● Prompt:
Find the word "width" in the listing, and copy out each line where it turns up.

● Excerpted records:
• • • • •
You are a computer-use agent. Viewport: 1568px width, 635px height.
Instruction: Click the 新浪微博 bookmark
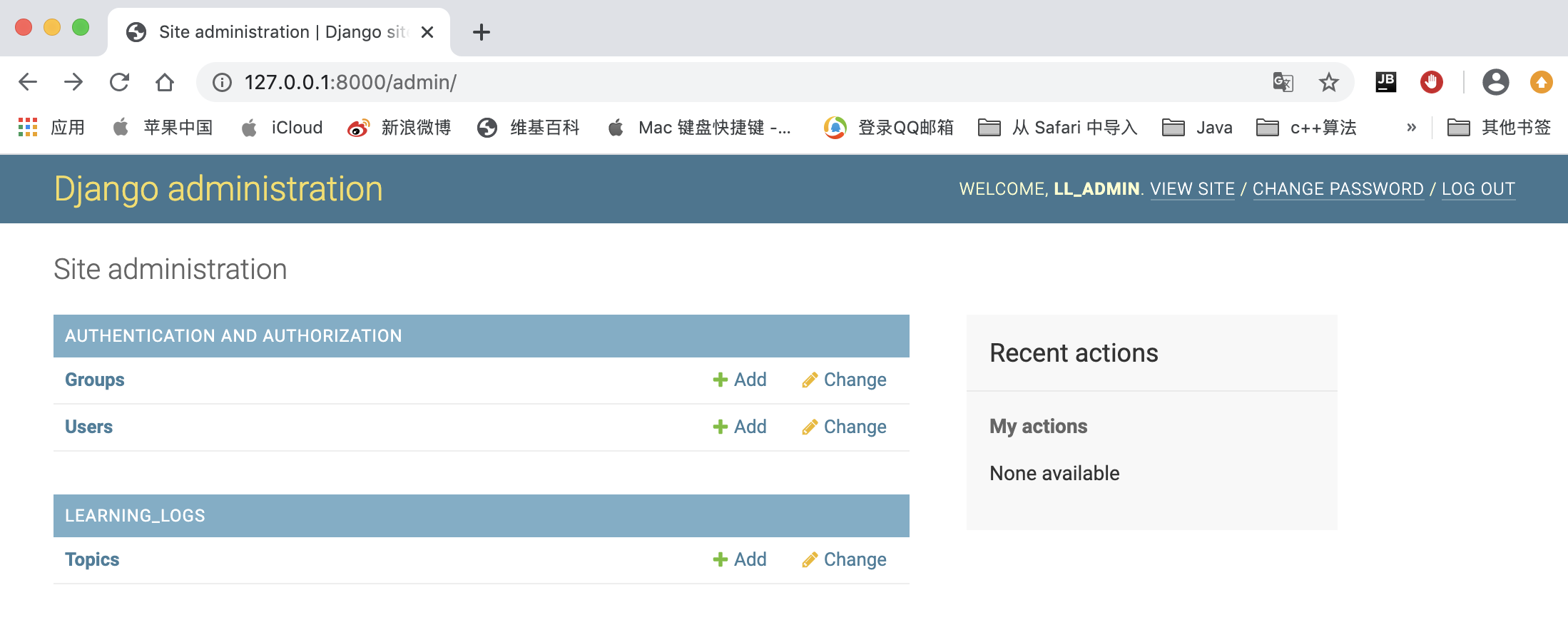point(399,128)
• • • • •
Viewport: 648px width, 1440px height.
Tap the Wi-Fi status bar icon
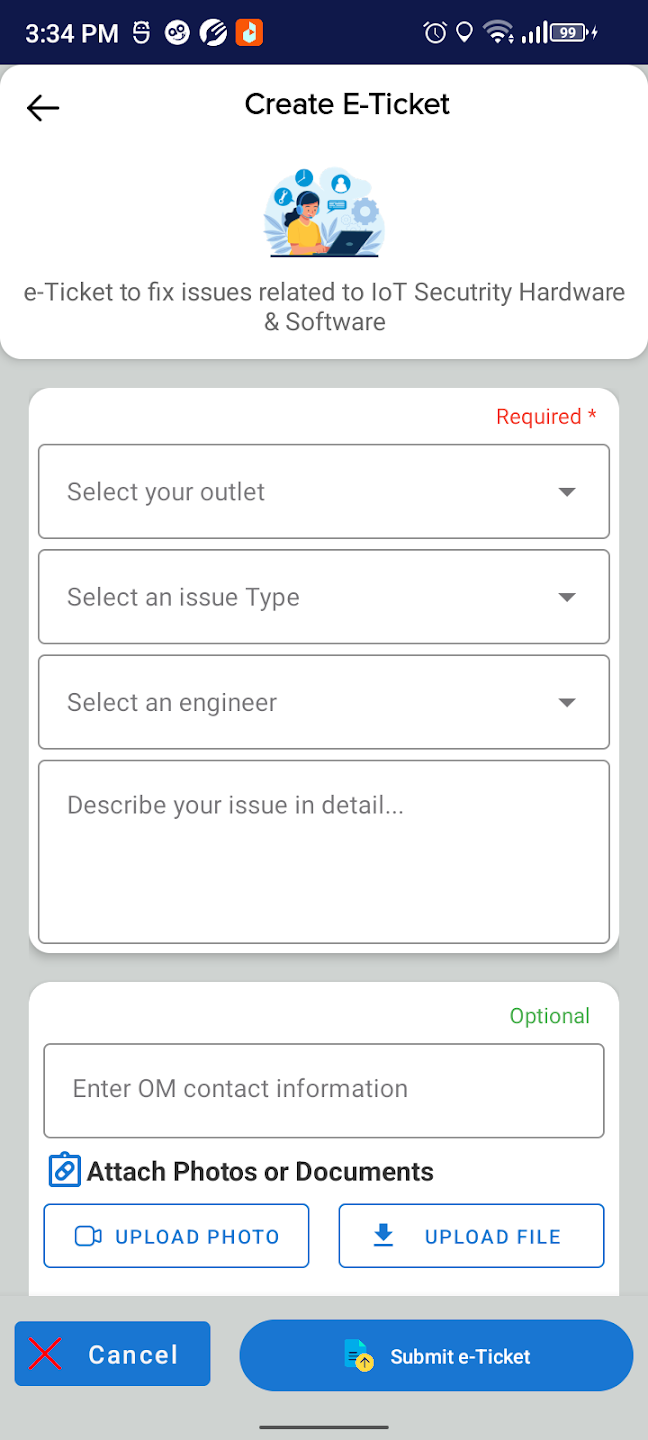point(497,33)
• • • • •
● Response below:
You are a computer-use agent. Viewport: 1568px width, 635px height.
Viewport: 648px width, 1440px height.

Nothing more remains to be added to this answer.